My up close and personal tornado experiences were scary, even traumatizing. When I was 15 an F5 tornado tore a 22 mile, ½ mile wide swath from southwest to northeast Topeka. My childhood home was located on the northeast edge of Topeka. On June 8, 1966, around 7:30 PM, I stood in my front yard while the atmosphere around me turned an eerie green and the deafening silence was overwhelming.

The sirens began wailing. I watched my sister and cousin come tearing down the street with a toddler in a stroller. Dad came tearing out of the house telling us to get to the basement. When he joined us shortly, I knew the tornado was pretty bad. Dad never came with us to the basement. He was usually outside playing macho man, ready to fight the weather, I guess. I can also report that an F5 tornado does sound like a train and a jet. And this noise was as deafening as the silence. There is a lull in the action, when the eye passes over, where the stillness is palpable.

Another tornado experience happened in 1982 or 1983. The girls and I were driving to Kansas in our Toyota Corolla. We were on I-29 north heading towards I-670 south around the north side of the Kansas City metropolitan area. The weather was looking a little unstable. I saw the eerie green light and the trees twisting the same time as the radio blared out the tornado warning. The clouds were twisting, and forming and un-forming a circle, dropping down from the wall cloud a little to the north and west of us. Then the rain, thunder, lightning and hail hit.  The car was shaking. We survived and lived to tell.

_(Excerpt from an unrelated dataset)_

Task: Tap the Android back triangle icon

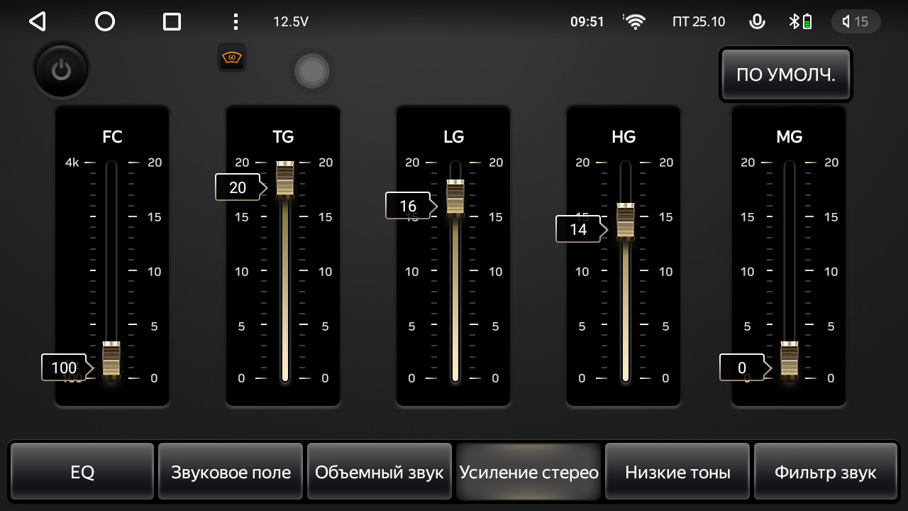Action: click(x=38, y=21)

There are other stories; a freaky November tornado rolling across Topeka and dropping down one street over from Mom and Dad’s house the week before Thanksgiving. The sirens went off the same time as all of the windows and doors blew open and we were running for the basement. There was the time I crested a hill between Lawrence and Topeka when I saw boiling and roiling, very angry looking black cloud bouncing up and down out of a huge black wall cloud.

 I could go on with my accidental and surprise brushes with the funnel cloud. Today’s post is about Mike’s penchant for seeking out storms, tornados, etc. He was a trained weather spotter in Kansas.  Since I have met him we have been chasing storms, been caught in storms and been scared in storms. We always try to stay outside the dangerous zone, far enough away to take pictures and observe. We have been caught a few times, we had a hail damaged windshield to prove it. One time Mike threw the car in reverse and backed out of the way of a dangerous downdraft from a wall cloud. It was a weird tornado spawning storm that did most of its damage after dark.

Tonight, I barely registered a protest as we drove out west to see what the storm was doing near Farmville. We watched from a distance and saw some pretty scary looking clouds. Eventually they dissipated and we came home, ready to chase another day…………………..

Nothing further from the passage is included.